> Отрывок
★ ★ ★
Даже став Городским головой, Михаил Леонтьевич Королев не захотел ничего изменить в своем доме на Лужнецкой. Только однажды сильно понервничал из-за «средневековой» меблировки своих гостиных. Ведь в гости хозяева ждали самого Царя! Но и в этом случае он не поменял мебель, решив принимать государя «как есть, по-купечески». Императоры никогда не жаловали своим посещением купцов. Событие это было для Москвы уникальным, о нем рассказал в своих воспоминаниях Юрий Бахрушин. После реформы, освободившей крестьян, последовала целая череда реформ. В том числе было утверждено и новое «Городовое положение». В связи с предстоящими переменами в управлении городом, в ноябре 1862 года, в Москву пожаловал Император Александр II. «На высочайший выход в Большом Кремлевском дворце были собраны все первые персоны стольного города. В Андреевском зале стояло дворянство, во Владимирском – купечество…Московский городской голова М. Л. Королев подал царю хлеб-соль… Царь благосклонно принял подношение, поблагодарил, передал адъютанту и, обратясь к голове спросил: «– Как твоя фамилия?
★ ★ ★
> Исходные данные
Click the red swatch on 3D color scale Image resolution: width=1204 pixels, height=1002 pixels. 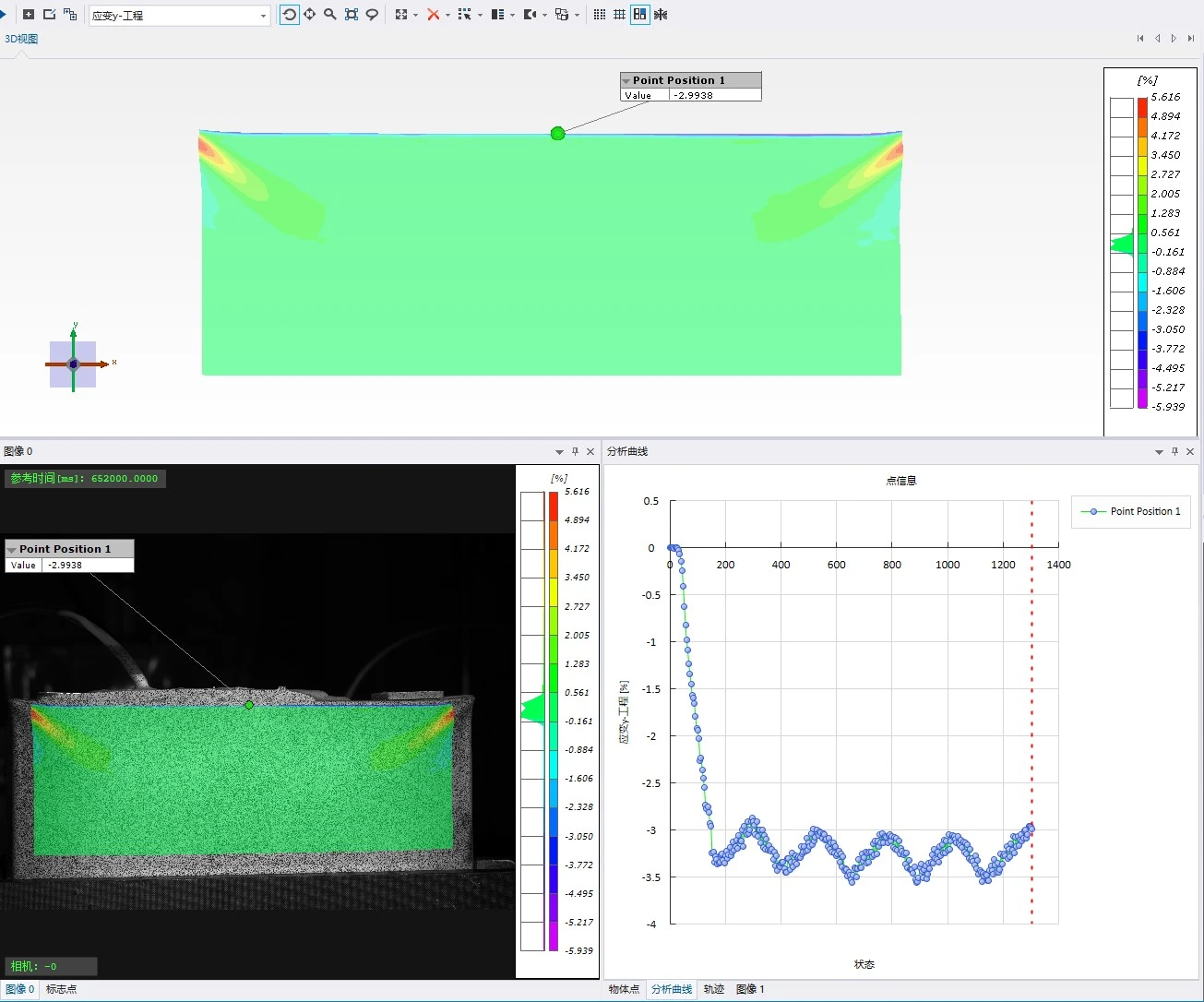coord(1142,107)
★ ★ ★
> Письменное задание 1
Ответьте на вопросы по отрывку о М. Л. Королеве.
(а) На какой улице находился дом Королева?
(б) В каком месяце и году Император Александр II приехал в Москву?
(в) В каком зале Большого Кремлевского дворца стояло купечество?
> Письменное задание 2
Напишите продолжение отрывка о М. Л. Королеве, начав сразу после его последней фразы.

> Верный ответ 1
(а) На Лужнецкой.
(б) В ноябре 1862 года.
(в) Во Владимирском.

> Верный ответ 2
– Благодарение Господу, благополучно, ваше величество, только хозяйка что-то малость занедужила, – серьезно ответил Королев. Произошло неловкое замешательство. Но Александр II быстро сообразил, что не знакомый с новыми тонкостями галлицизмов голова понял слово «фамилия» в его старинном значении – «семья».

– Ну, кланяйся ей, улыбнувшись, ответил царь и под влиянием внезапного наития добавил, – да скажи ей. Что я со своей хозяйкой приеду ее проведать…

Милостивые слова государя молниеносно облетели зал и произвели на купечество впечатление разорвавшейся бомбы – царь, при всех. Громко обещал приехать в гости к купцу! Это было неслыханно в истории России…».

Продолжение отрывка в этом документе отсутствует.